Records contained in a dataset -
━━━━━━━━━━━━━━━━

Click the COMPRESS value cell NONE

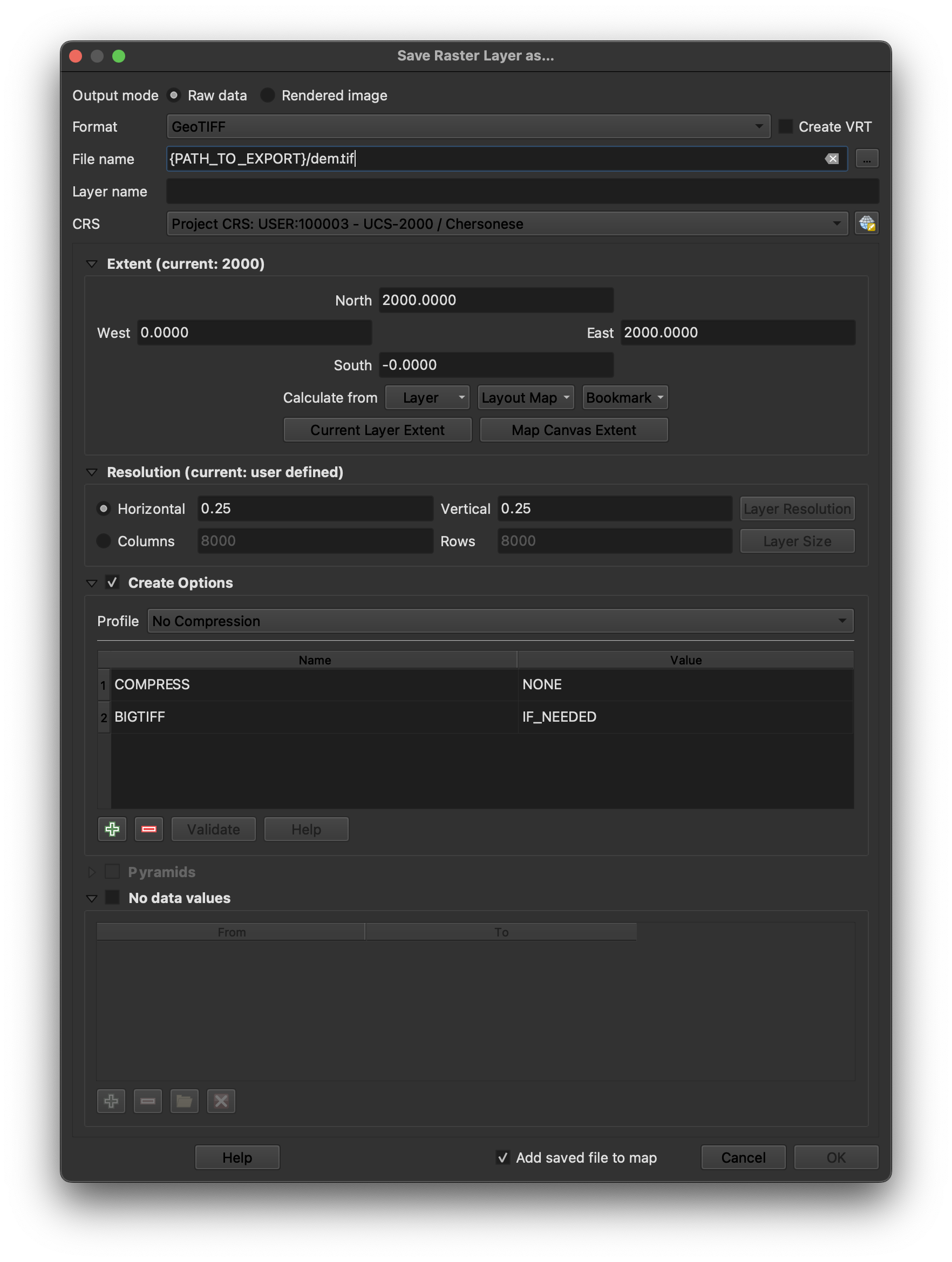tap(685, 684)
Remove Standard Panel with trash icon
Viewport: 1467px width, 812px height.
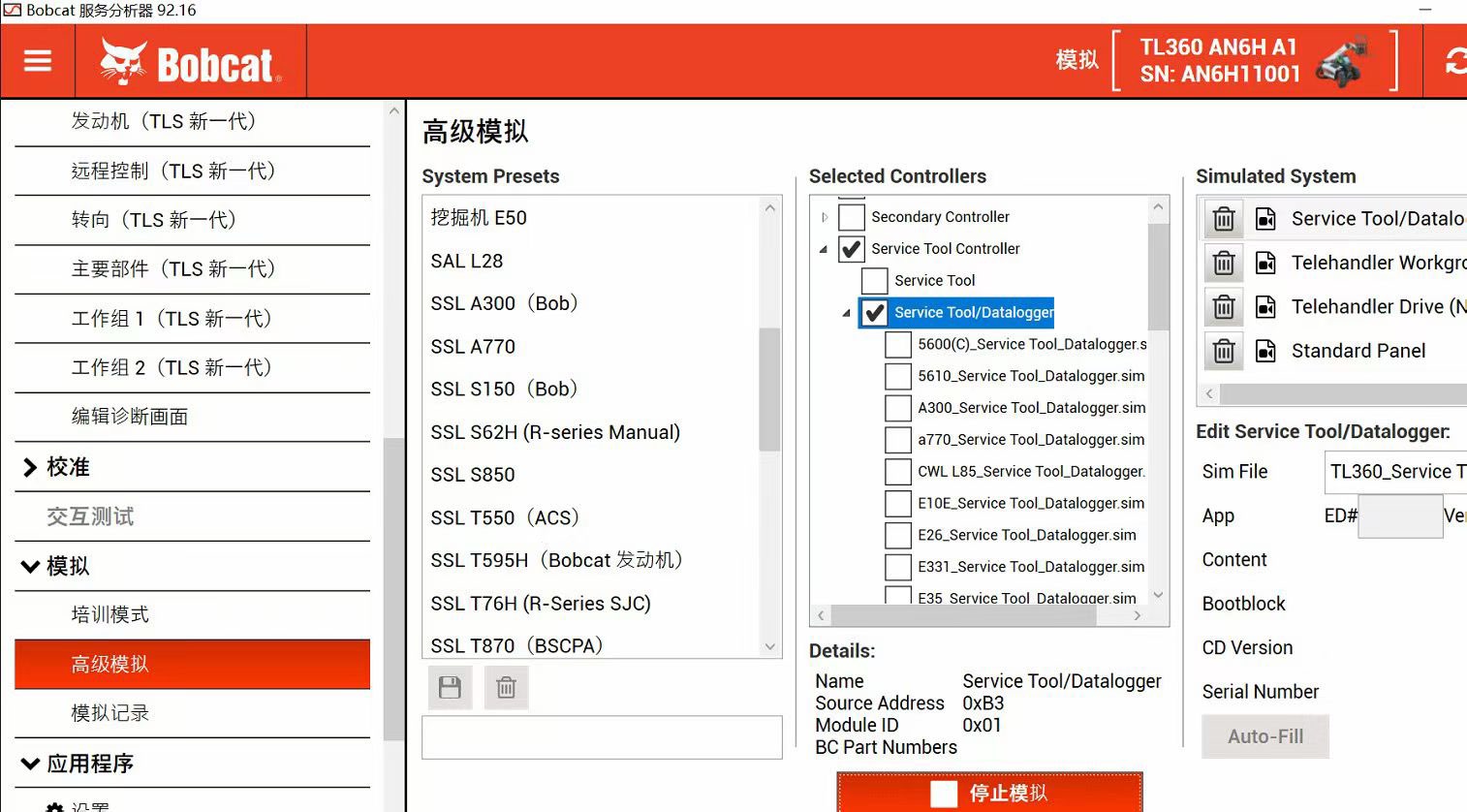point(1224,351)
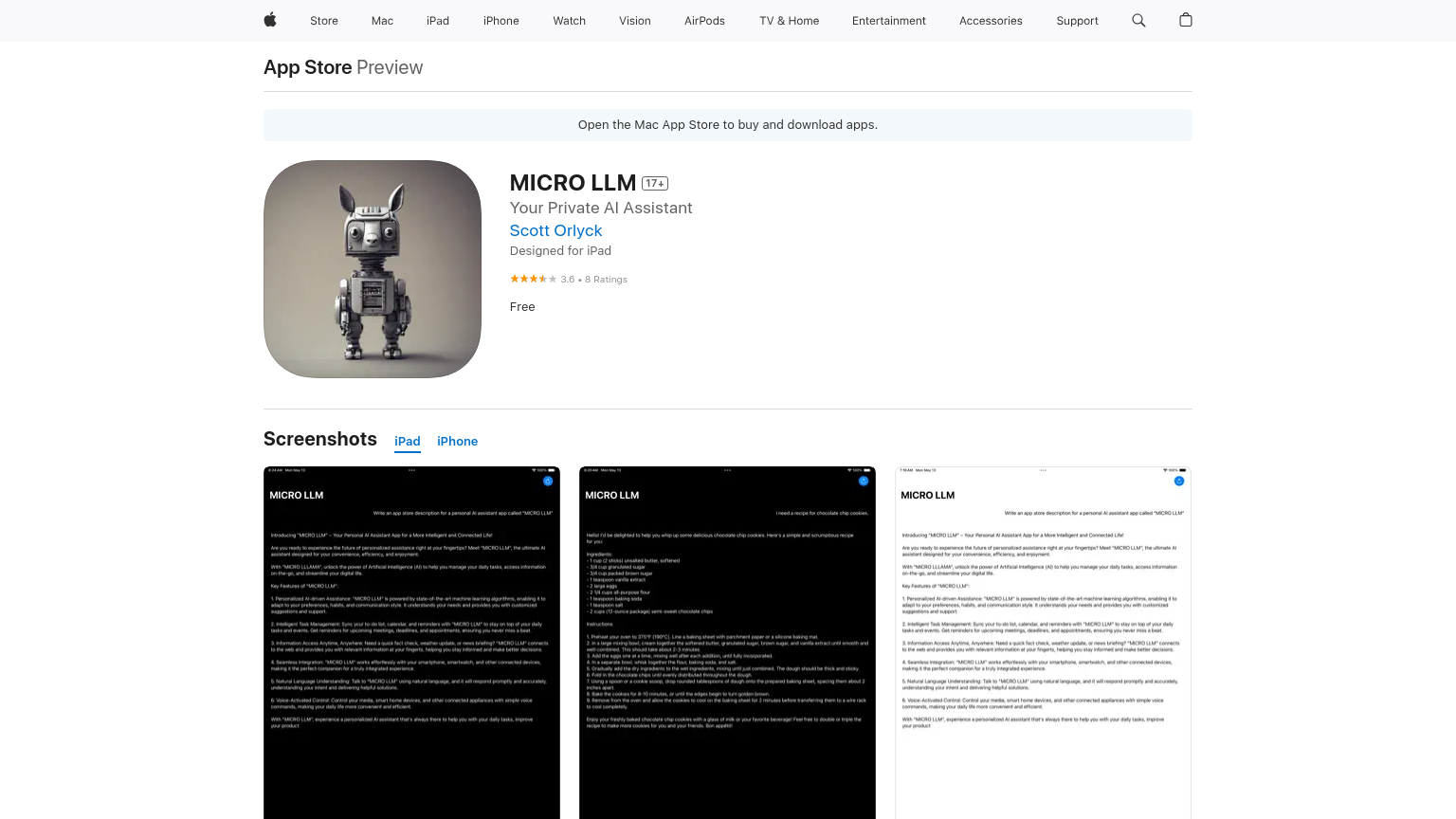Open the shopping bag icon
This screenshot has height=819, width=1456.
click(x=1185, y=20)
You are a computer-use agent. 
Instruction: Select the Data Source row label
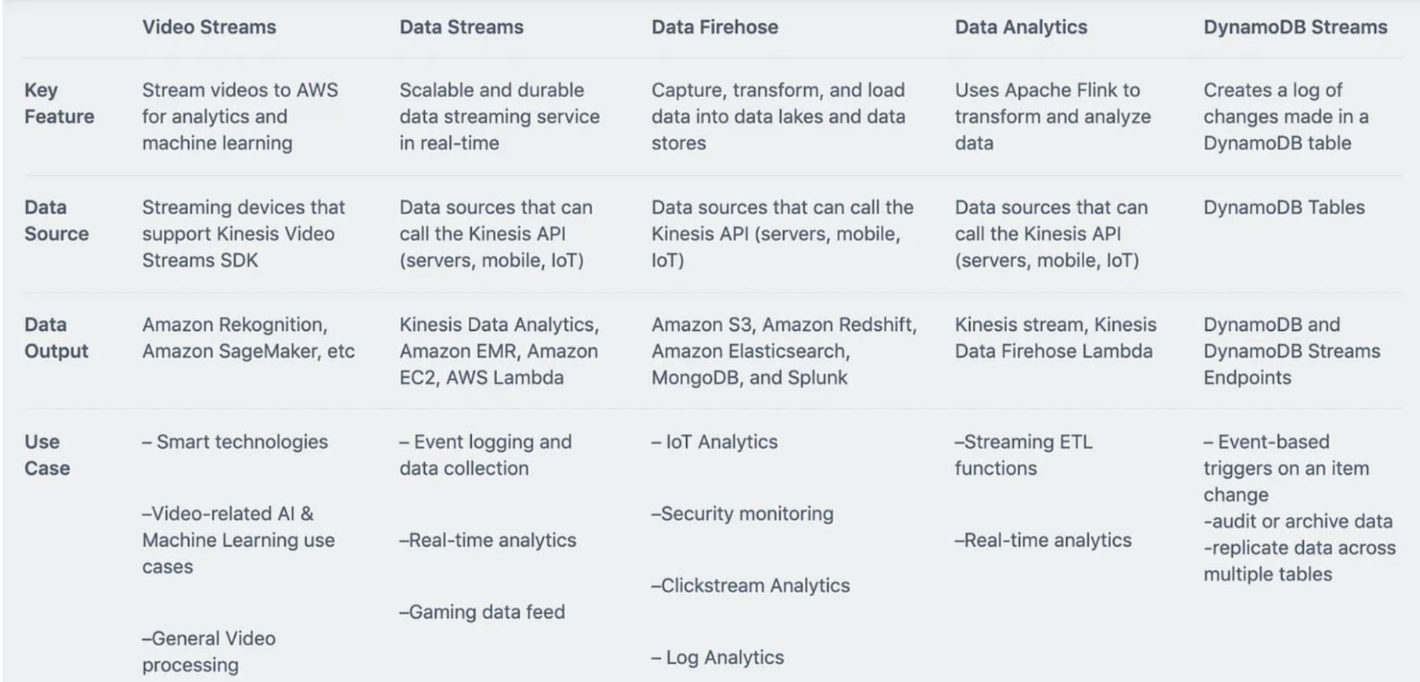click(x=56, y=220)
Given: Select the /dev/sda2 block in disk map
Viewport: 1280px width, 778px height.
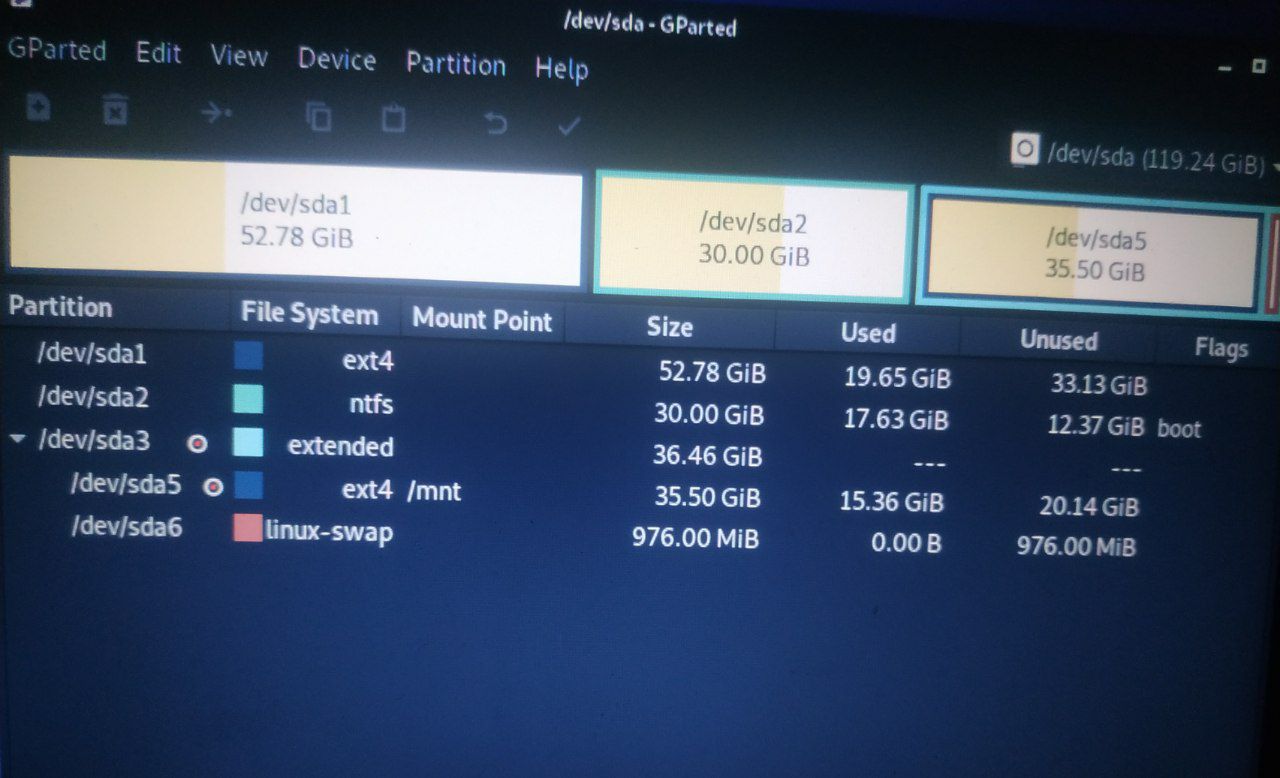Looking at the screenshot, I should [754, 238].
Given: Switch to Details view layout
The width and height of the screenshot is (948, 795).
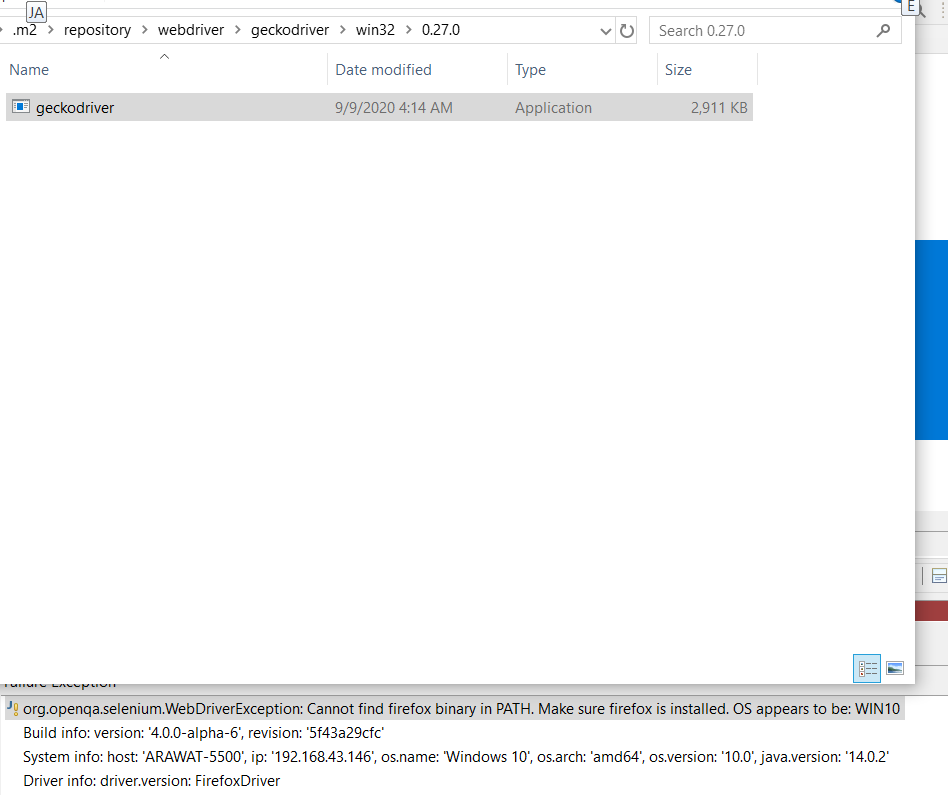Looking at the screenshot, I should 866,668.
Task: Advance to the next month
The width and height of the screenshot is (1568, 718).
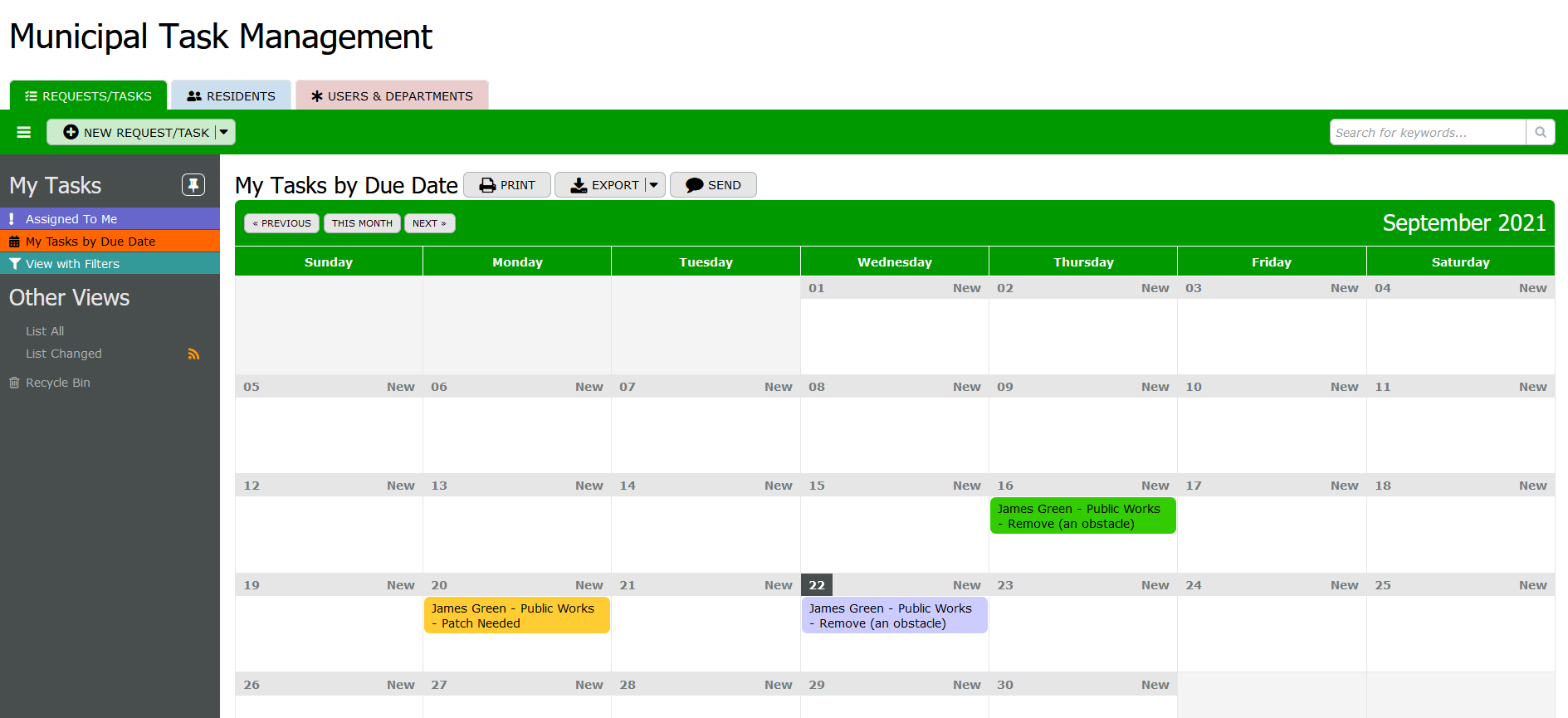Action: pos(429,223)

━━━━━━━━━━━━━━━━

Task prompt - Return exactly, and only, the lines that run from the line containing "Viewport: 1467px width, 812px height." to the last line of the entries above, both ends included, with pictures left out.

Your solution -
Viewport: 1467px width, 812px height.
point(1224,351)
Open the shopping bag icon
This screenshot has height=819, width=1456.
click(x=1185, y=20)
You are a computer-use agent. 
Instruction: Select the Data Source row label
click(x=56, y=220)
Given: Select the /dev/sda2 block in disk map
Viewport: 1280px width, 778px height.
Looking at the screenshot, I should [754, 238].
Given: Switch to Details view layout
The width and height of the screenshot is (948, 795).
Looking at the screenshot, I should 866,668.
Task: Advance to the next month
The width and height of the screenshot is (1568, 718).
Action: pos(429,223)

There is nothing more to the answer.